Look through the material below and copy exactly the lines from the line with "Task: Expand the menu-item-6968 list item" to the line with "Viewport: 1568px width, 753px height.", those two lines included.
**** Records shown ****
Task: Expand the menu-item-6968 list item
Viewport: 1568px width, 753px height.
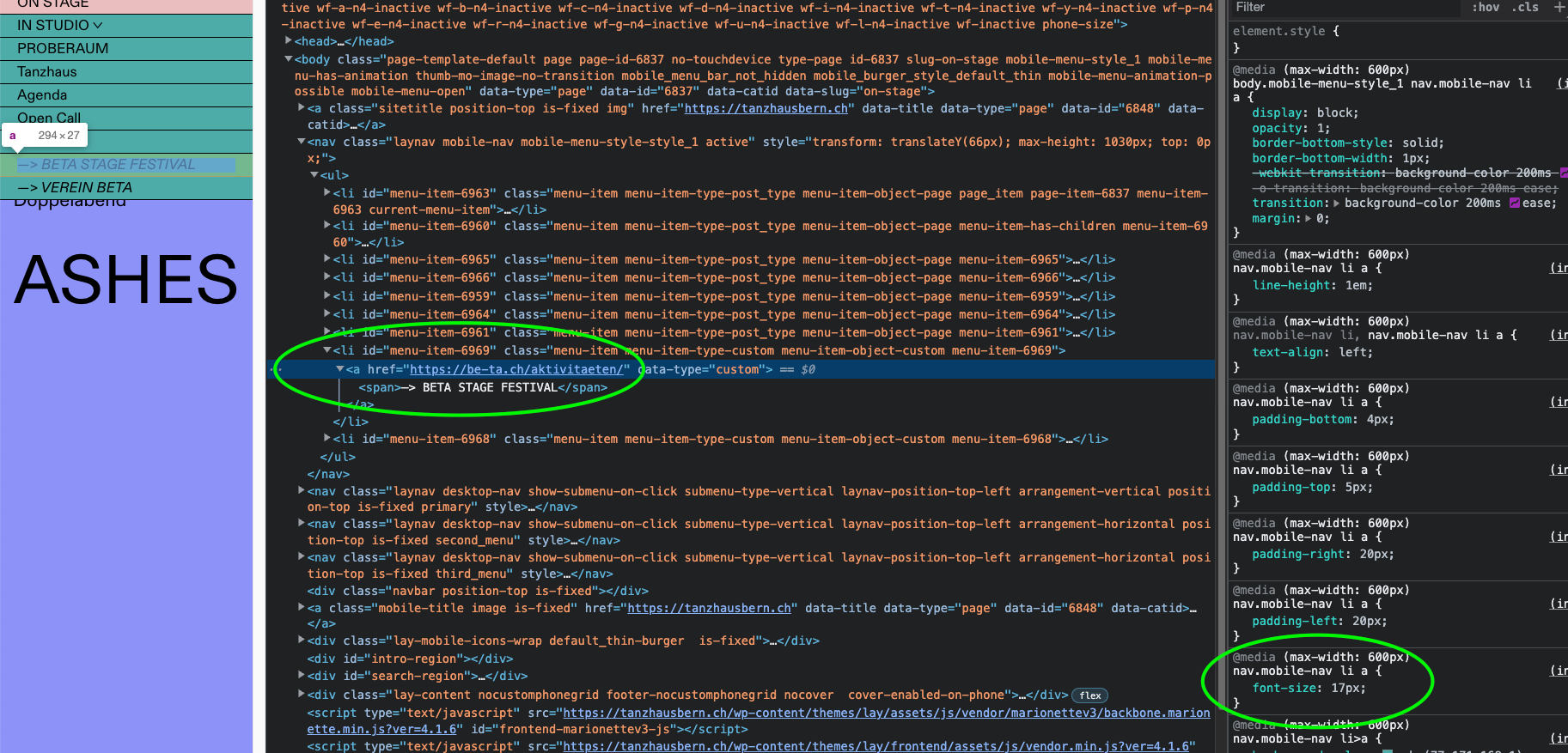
****
**** Records shown ****
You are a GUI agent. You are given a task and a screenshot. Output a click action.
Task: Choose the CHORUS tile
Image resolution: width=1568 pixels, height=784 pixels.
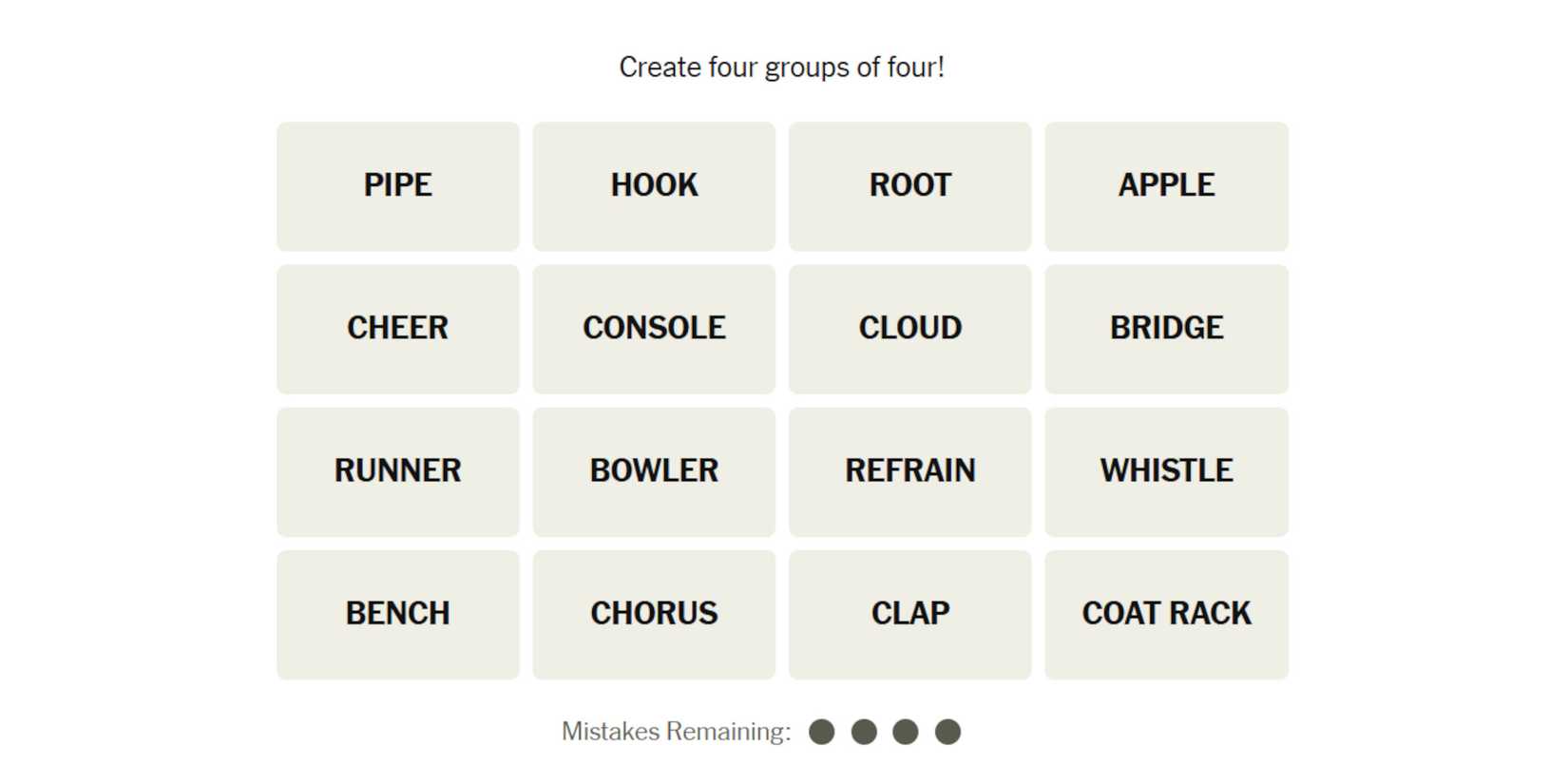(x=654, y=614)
****
## Answer for the task
Task: Expand the menu-item-6968 list item
Viewport: 1568px width, 753px height.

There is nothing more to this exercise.